Data visualization screens. Photo by Nancy Torres.

The constellation described above represents the visitors who participated in the experiment. This visualization software which we developed presents the last 5000 visitors on screen as individual particles. The color of each particle corresponds to the signature colors associated with each of the major themes that make up the museum’s section of “tomorrows.” These themes are grouped around our relationship to the Planet, to our Society, and the Human condition (limits and evolution). Each theme is identified with a specific chromatic spectrum. So, just by looking at the main colors presented on the constellation, before we even see numbers, we can have the sense what is most concerning the visitors at that time.

The visitor’s concerns, when they are saved in the system, are classified as “subjects we are against,” “subjects we would like to preserve or see more of,” or “subjects we are reflecting on.” These positions are represented, respectively, by the symbols “x”, “+” or “&.”

To increase engagement, at the end of the dialog and recommendations, IRIS+ invites visitors to use the iPad to take a selfie and post it to the visualization wall. If a visitor agrees, the wall presents an animation that shows visitor’s photo and modifies its background color to match the theme identified in the visitor’s dialog. The name IRIS+ is displayed next to the visitor’s name together with their main concern, creating a new meaning. Putting together those fragments, we create phrases such as “IRIS + [visitor name] x violence” or “IRIS + [visitor name] + empathy”.

The user is invited to take a selfie. Photo by Nancy Torres.
User data is displayed on the data visualization wall. Photo by Nancy Torres.

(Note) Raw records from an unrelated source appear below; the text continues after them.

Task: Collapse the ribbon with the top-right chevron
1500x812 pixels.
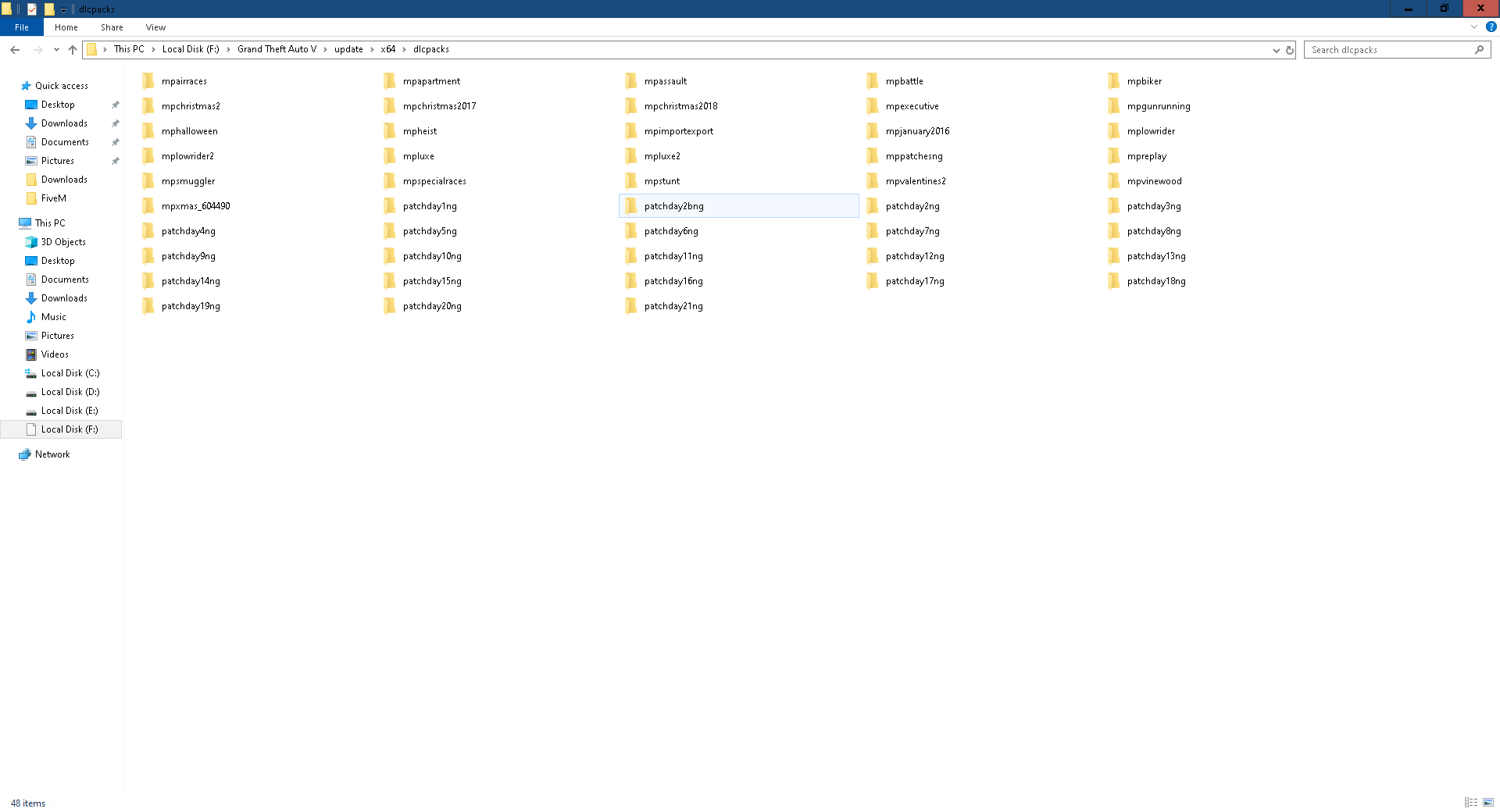Action: coord(1473,26)
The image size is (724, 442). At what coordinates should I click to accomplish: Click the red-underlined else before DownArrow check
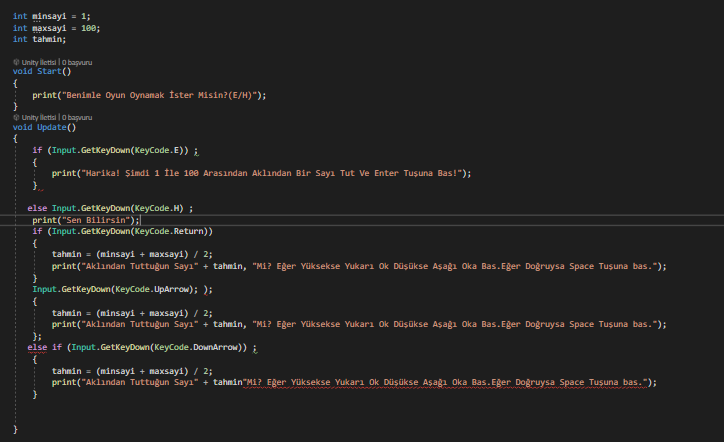coord(37,346)
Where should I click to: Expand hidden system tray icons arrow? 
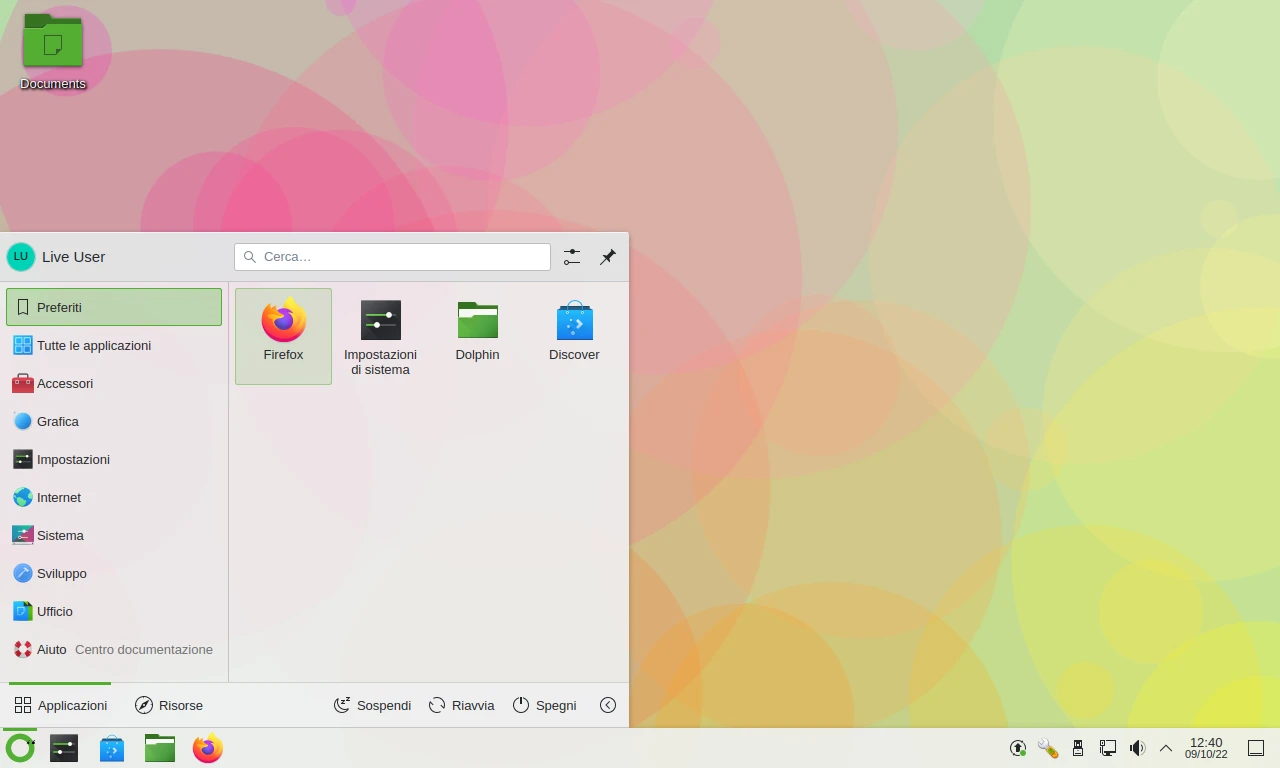click(1166, 748)
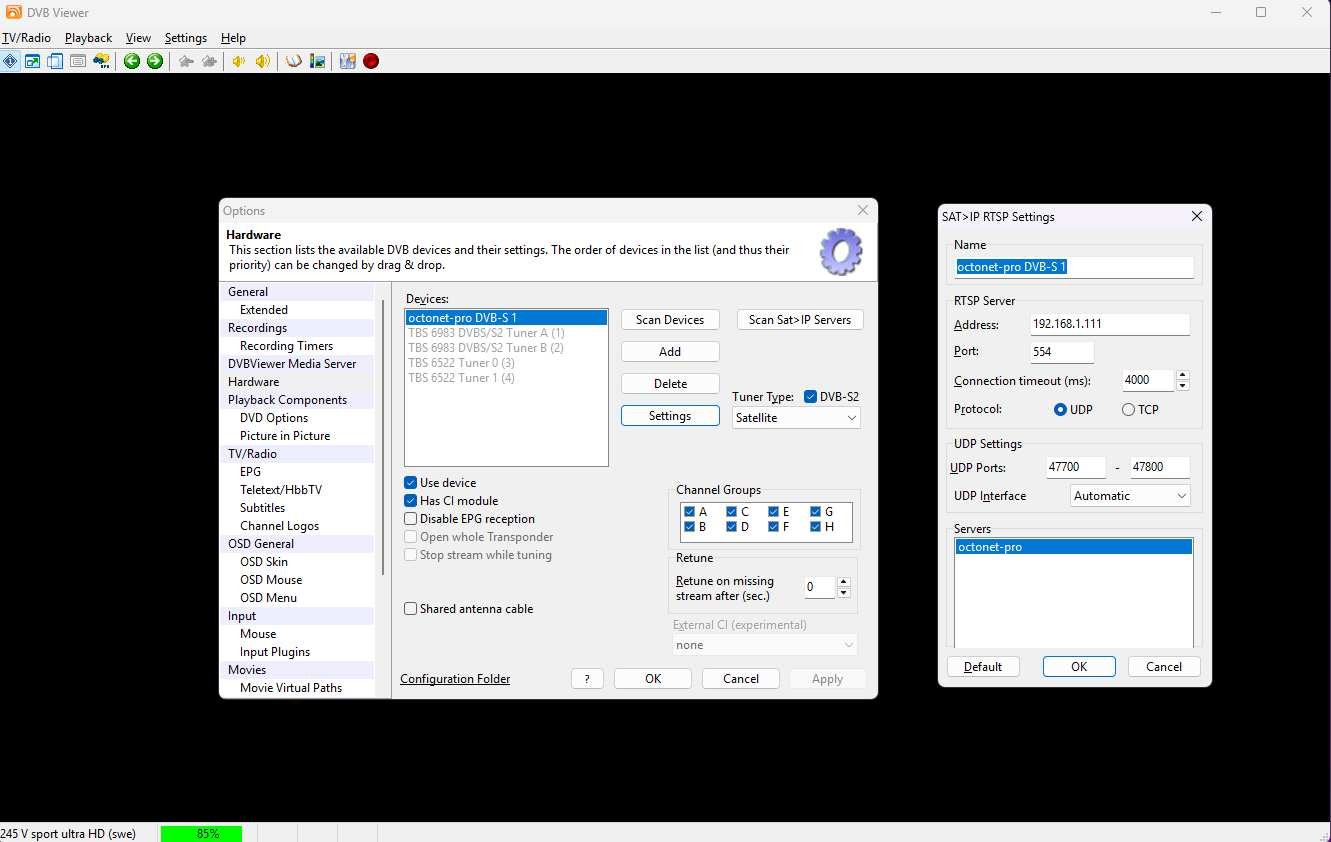The image size is (1331, 842).
Task: Open the Settings menu in menu bar
Action: (185, 38)
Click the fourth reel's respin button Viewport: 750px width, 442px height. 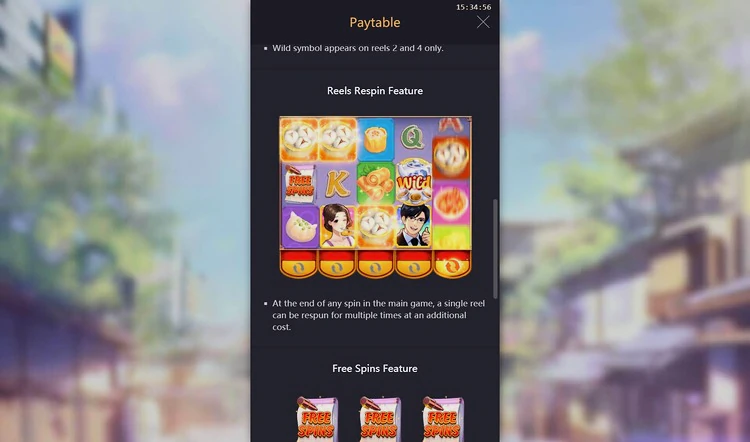coord(414,265)
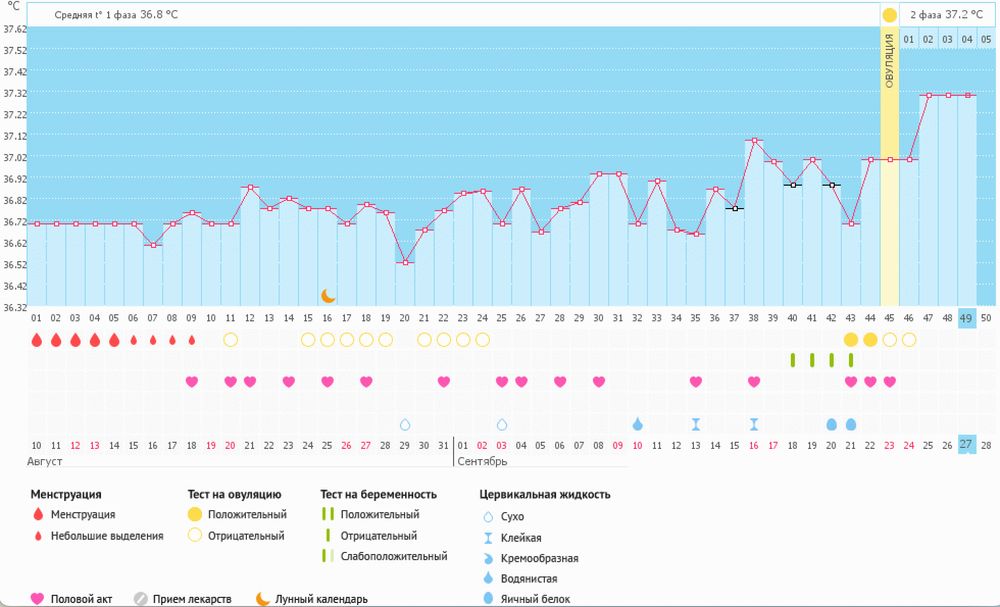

At the same time, the display reorganizes the constellation as a sphere. Highlighted particles in this sphere represent all visitors who share the same concerns as this visitor. Others particles, in the background, represent all visitors with different concerns. This creates an animated infographic that visualizes in a simple and bold way, how one visitor’s particular concern relates to all others. The visitor, also represented by a particle, sees that he or she is not alone, but is instead part of something greater. As complementary information, in the last screen of the group, we show in numbers and graphs, the 3 main concerns of all visitors, by theme.

Keep an eye on the CFM blog for IRIS+: part 2, in which museum staff will discuss how they decided what kind of personality their AI chatbot should have, and how it should behave in order to demonstrate the museum’s values about sustainability, tolerance, and inclusion.

Daniel Morena is the founder and creative technologist ahead of 32Bits, the interactive design company responsible for the development of some of the most well-known interactive installations in Brazil, such as the “Alley of Words” in the Museum of Portuguese Language, “Art that Reveals History” in Catavento Cultural Institute, “Livro-Obra” (an application for iOS that digitally recreates Lygia Clark’s homonymous work), as well as “IRIS” and “IRIS+” at the Museum of Tomorrow. He has been working for almost 20 years, creating dialogs between art, culture, design, and technology, and it is responsible for the studio technological research and digital products. Since 2018, he lectures about Experience Design in Entertainment Design Master course held by IED Rio (European Design Institute).